Data supplied -
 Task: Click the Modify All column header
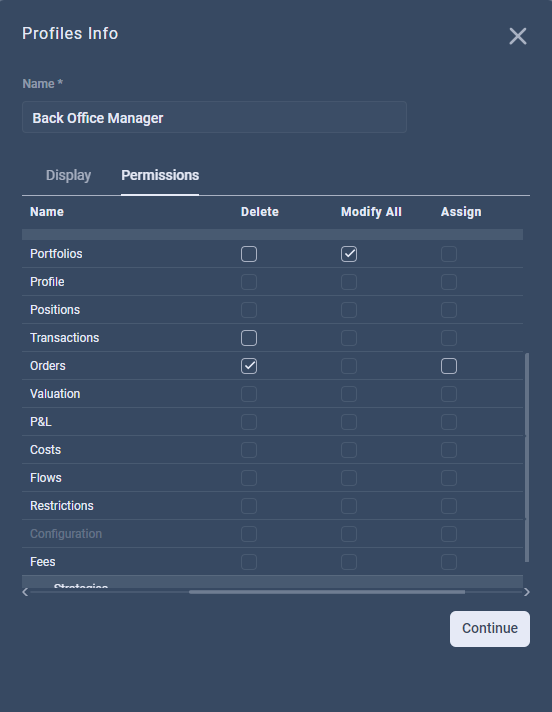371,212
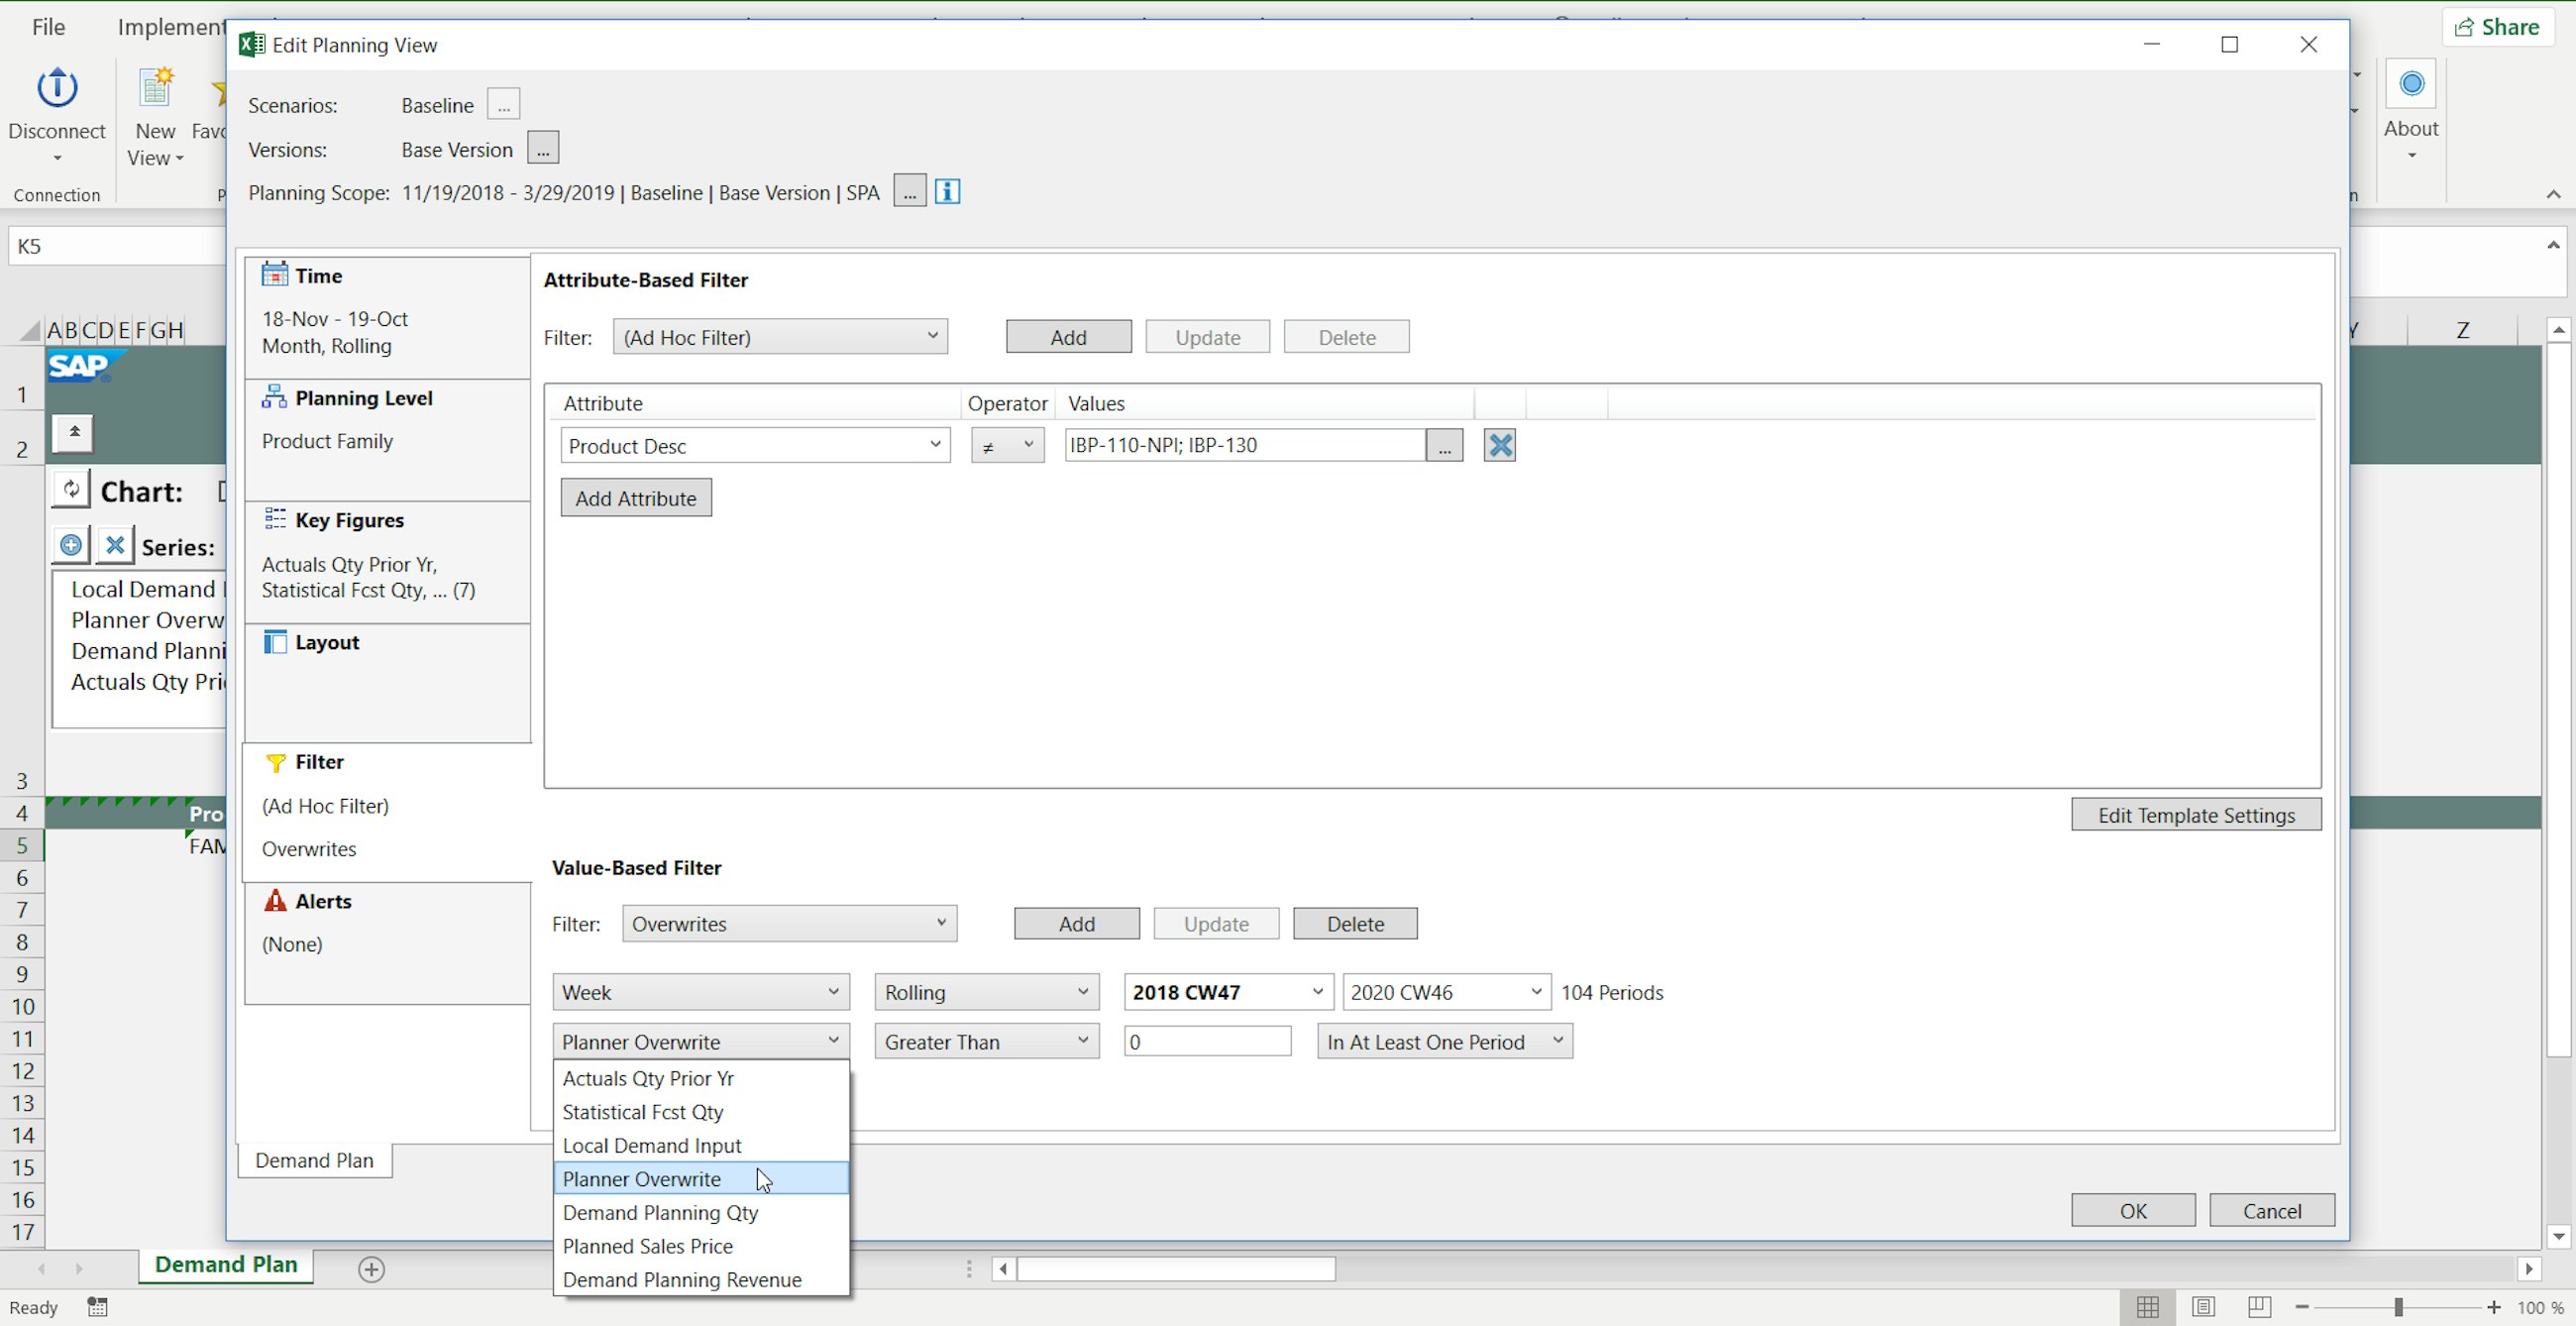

...

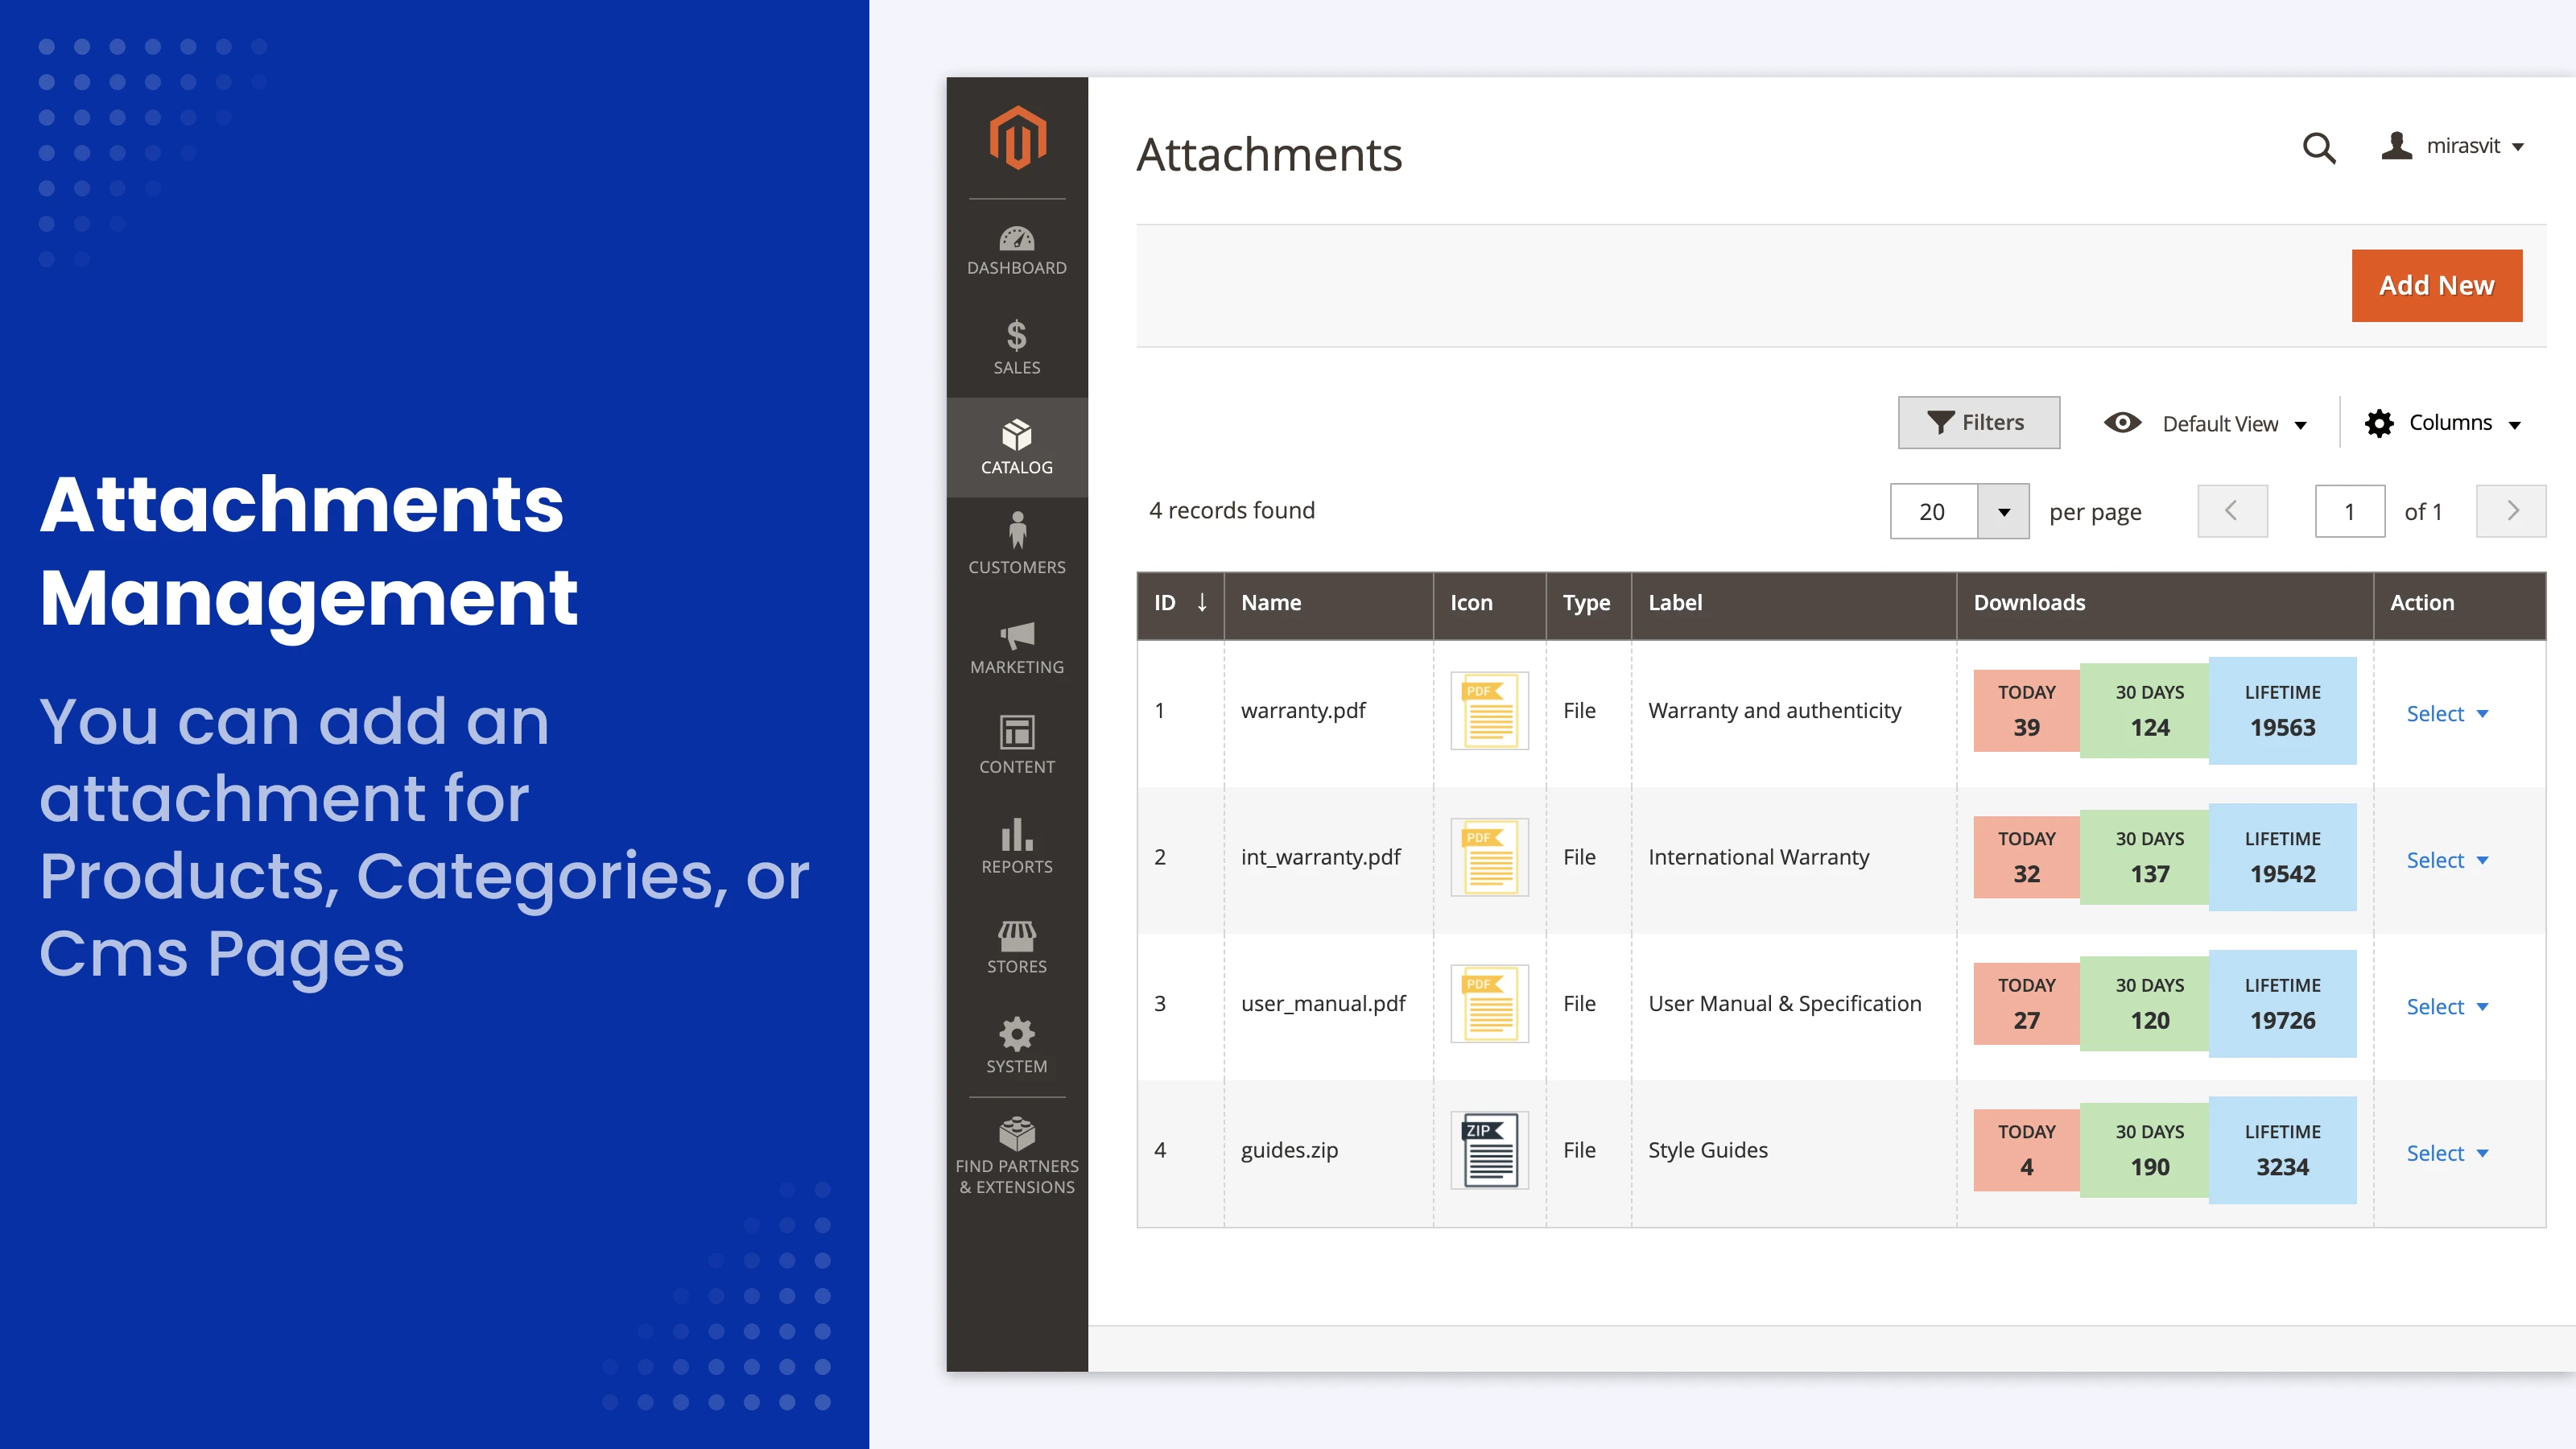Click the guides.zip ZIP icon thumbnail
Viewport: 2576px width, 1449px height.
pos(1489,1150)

* * *

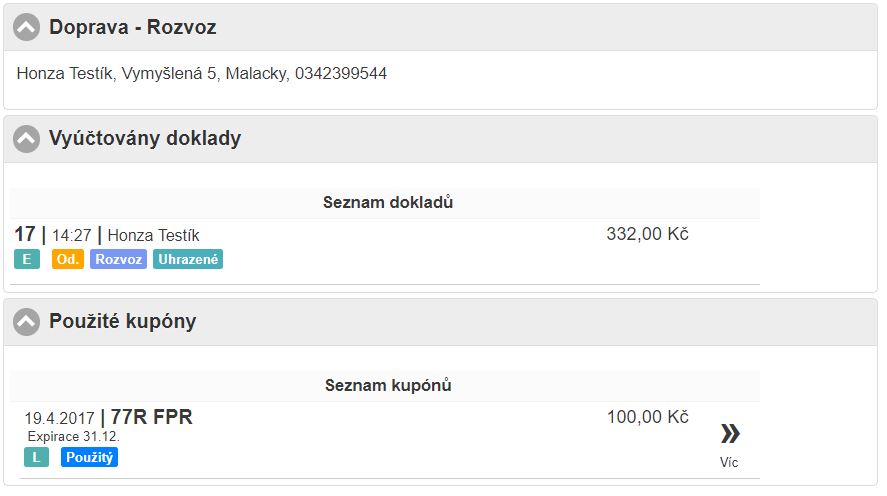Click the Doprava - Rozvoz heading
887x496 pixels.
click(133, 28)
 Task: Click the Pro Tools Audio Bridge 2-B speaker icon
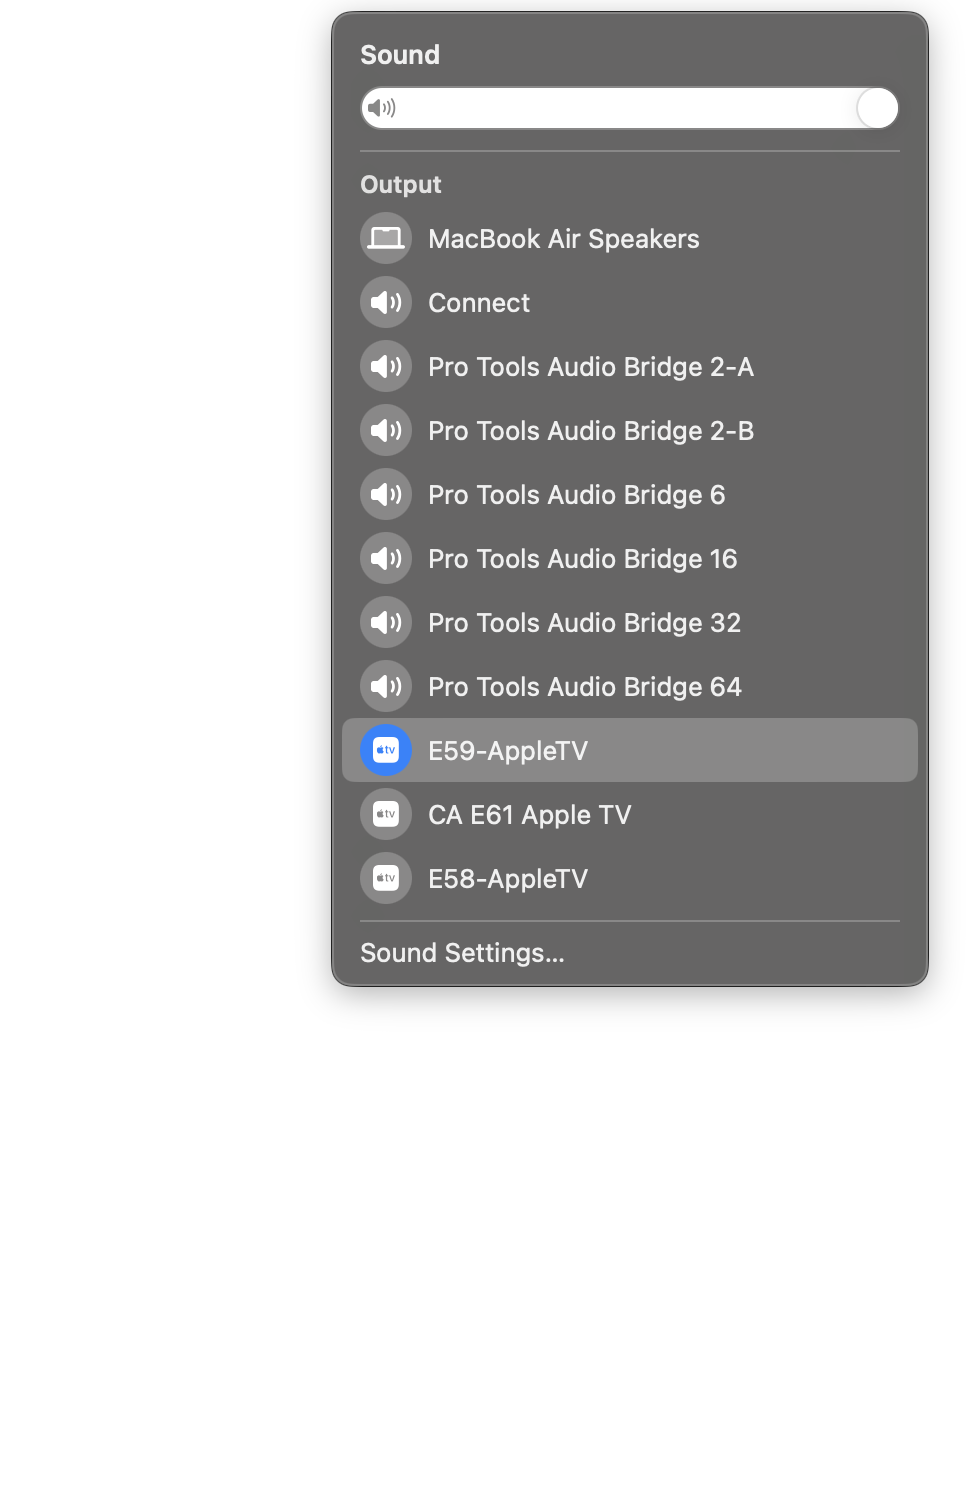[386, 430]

Stated problem - List every line of the rows above that contains the string "Task", matching case exactly.

The solution -
 Task: Click the Modify All column header
 Task: Click the Pro Tools Audio Bridge 2-B speaker icon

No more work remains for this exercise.